Carema cannot fundamentally reject most of these claims. In a first reaction to the story about an elderly women sleeping on the floor, Kerstin Stålskog the company’s responsible for elderly care – in a statement full of (unintended) irony – declared that there was no lack of beds in the concerned home, but that the ‘customer’ [sic!] had chosen to sleep on the floor (DN November 3, 2011). (It remains an open question whether that is the sort of choice that free-marketers had in mind when they introduced ‘Ward Choice Stockholm’.)

Carema Care has since created a weblog in order to address the numerous criticisms raised against it. The company now denies that a patient had to sleep on the floor and points out that the company had known about many of the grievances revealed by DN and it had started to take measures to improve the situation. Yet, a documentary on a public TV channel about the company further added to the list of grievances. It revealed that a secret bonus programme was in place, which incentivised the managers of Carema’s homes to compete with other divisions in bringing down costs. (Carema has since announced that the bonus programme in its ‘elderly care’ division would be put on hold and a new system will be adopted based on quality indicators rather than costs).

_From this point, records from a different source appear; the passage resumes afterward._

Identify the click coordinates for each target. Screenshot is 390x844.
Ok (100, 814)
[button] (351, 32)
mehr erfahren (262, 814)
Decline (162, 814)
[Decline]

The reason why these grievances went unnoticed for so long, has to do for one with the fact that Carema Care had a reputation among its employees of doing anything necessary to keep staff in line. In at least two cases, it sued former employees for breaching professional secrecy. Moreover, the public authorities contributed their bit to hushing up any complaints from Carema’s employees or nursing inspectors in the event that they dared to pipe up. Dagens Nyheter reported that at least in one case a report by an inspector was altered in order to embellish the situation described. Entire paragraphs had been cancelled and others had been rewritten.

Why should the British public care about this tale from the North? Beyond, the obvious lessons to be drawn from the Swedish horror stories in the context of the current debates about the Health and Social Care Bill, the UK played a direct role in the changes in Swedish welfare services. Indeed, Ambea – the holding company that owns Carema Care – was owned between 2005 and 2010 by the London-based private equity and venture capital fund 3i. The fund bought the holding in 2005 for SEK 1.85bn and resold it in 2010 for approximately SEK 8bn to Triton – an investment fund owned by several Swedish citizens – and KKR – the famous US private equity firm.  When the company was taken over, KKR and Triton also extended large loans to the company and loaded it with external debt. Overall, Carema Care has debt to service amounting to SEK 8bn, approximately half of which stems from the two private equity firms that own Ambea. What is more, the loans from KKR and Triton were made at an interest rate of 12% - well above the current market rates for such a loan. This device allowed the owners to create artificial tax deduction, because any profits Carema Care would make were wiped out by interest payments. This allowed the owners to channel Carema Care’s profits around the Swedish tax authorities, because the interest payments were booked as ‘capital income’ in an off-shore tax haven rather than declared as taxable profits from a productive activity. After it has become clear over the last weeks that most major private health care providers pay literally no income tax in Sweden, the centre-right government has promised a tax reform for 2013, making this sort of internal loan at above-market rates illegal.

The Carema Care scandal illustrates in impressive fashion the discrepancy between what market-believers promise when they initiate privatisations and deregulation policies and what the actual reality of competition is. To be sure, for 3i’s, Triton’s and KKR’s investors the deal was by extremely rewarding…but the belief in efficient markets and that individual actors’ selfish and profit-seeking behaviour in a market place will ultimately lead to optimal outcomes for societies as a whole seem laughable at best and dangerously cynical at worst in face of the transformation of healthcare in Sweden. The Carema case – which also touches on other major healthcare providers such as Attendo – shows once again that privatisations are mainly about transferring public money to private individuals.